__Data to process__

################

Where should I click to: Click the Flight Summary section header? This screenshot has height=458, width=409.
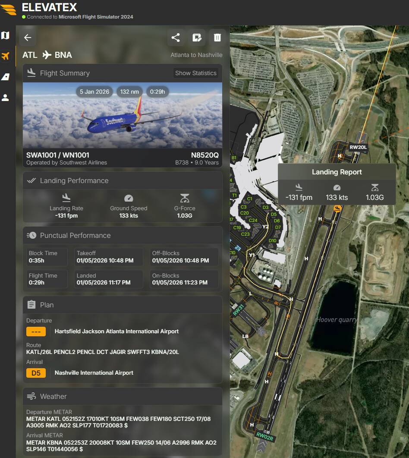tap(65, 73)
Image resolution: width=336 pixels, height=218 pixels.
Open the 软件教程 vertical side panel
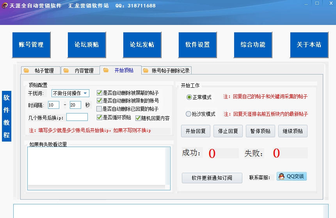tap(7, 117)

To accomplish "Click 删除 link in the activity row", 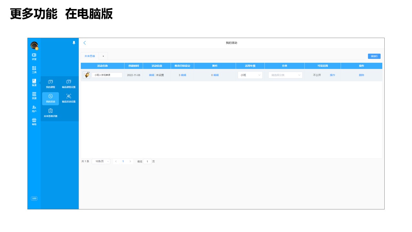I will pyautogui.click(x=361, y=75).
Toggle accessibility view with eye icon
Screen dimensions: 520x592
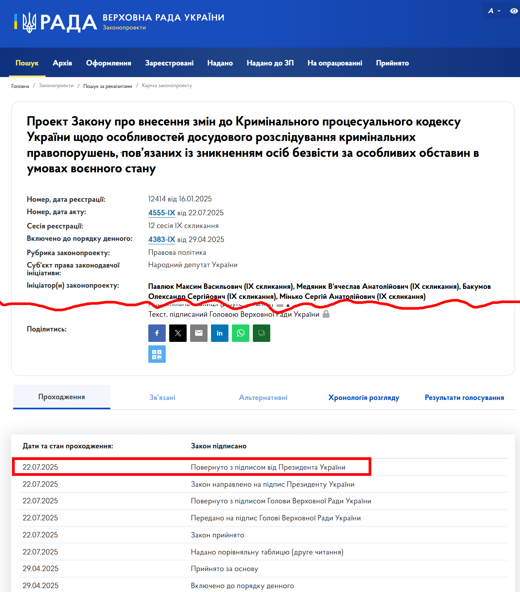coord(513,11)
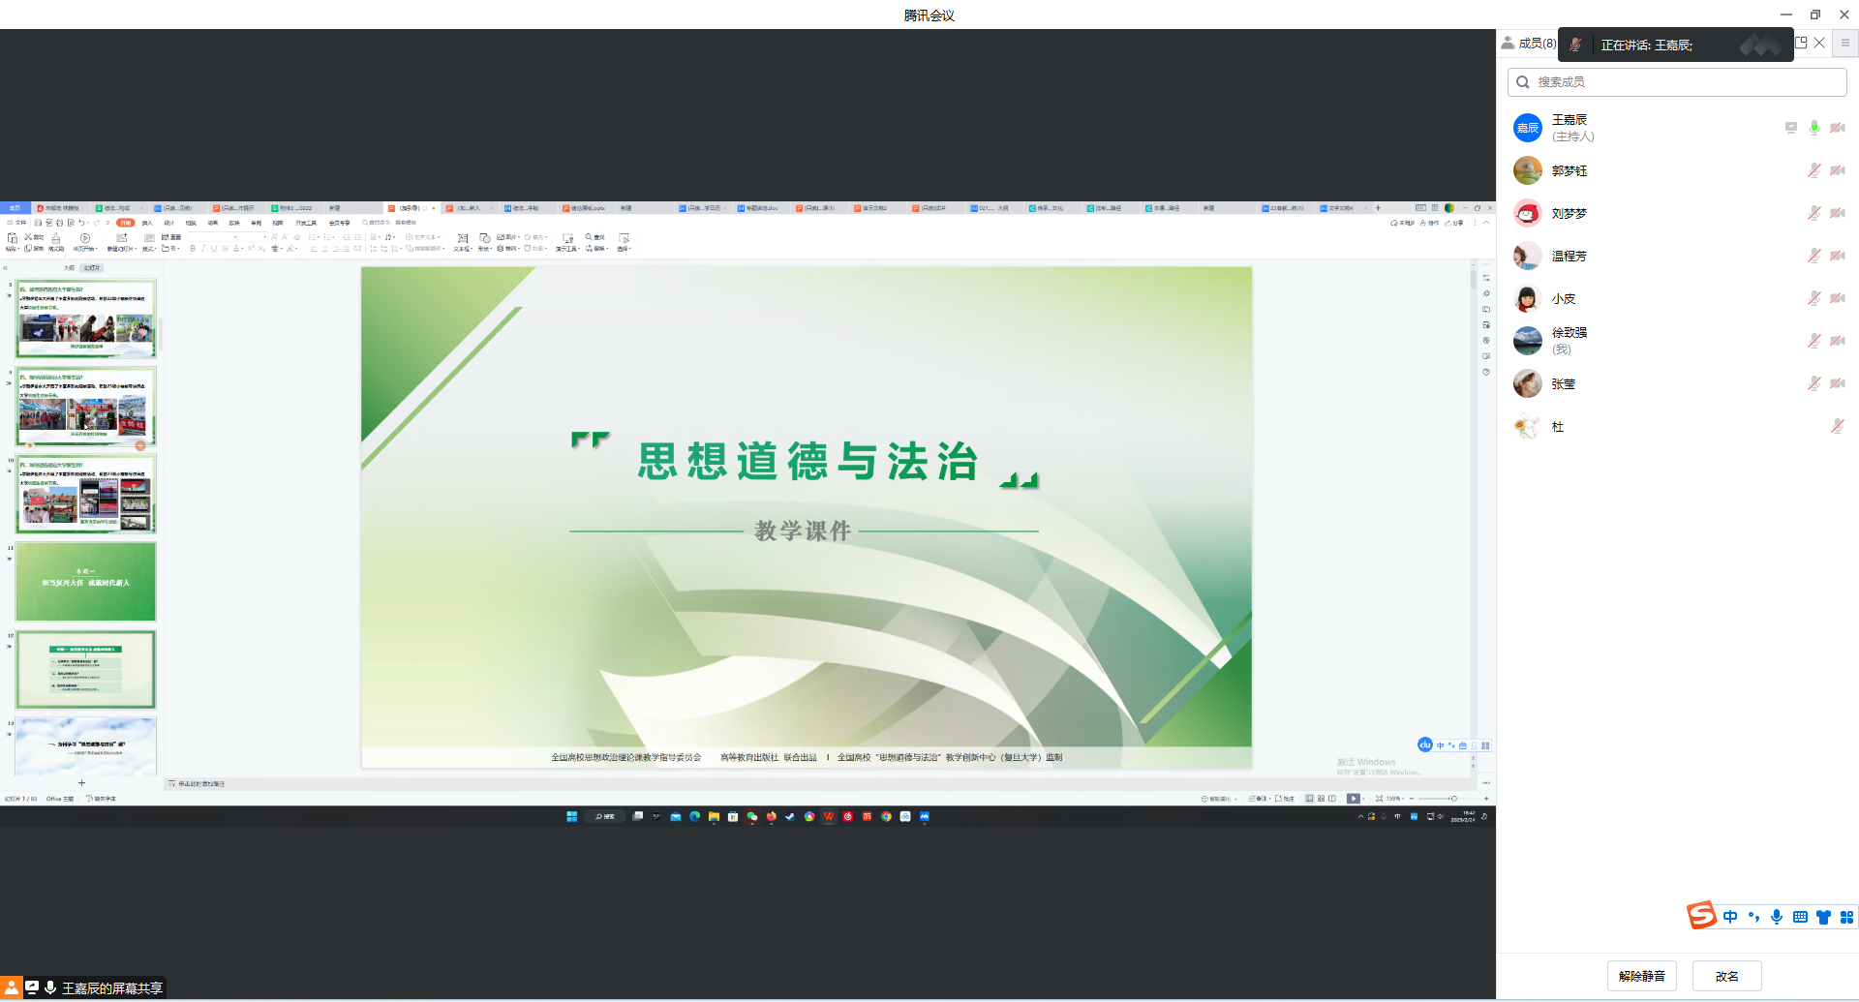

################

__Aim of the task__
Copy only this, please: the line with "Toggle accessibility view with eye icon" and every line after it through the end of the data, with no pictures.

__Solution for this task__
Toggle accessibility view with eye icon
Screen dimensions: 520x592
coord(513,11)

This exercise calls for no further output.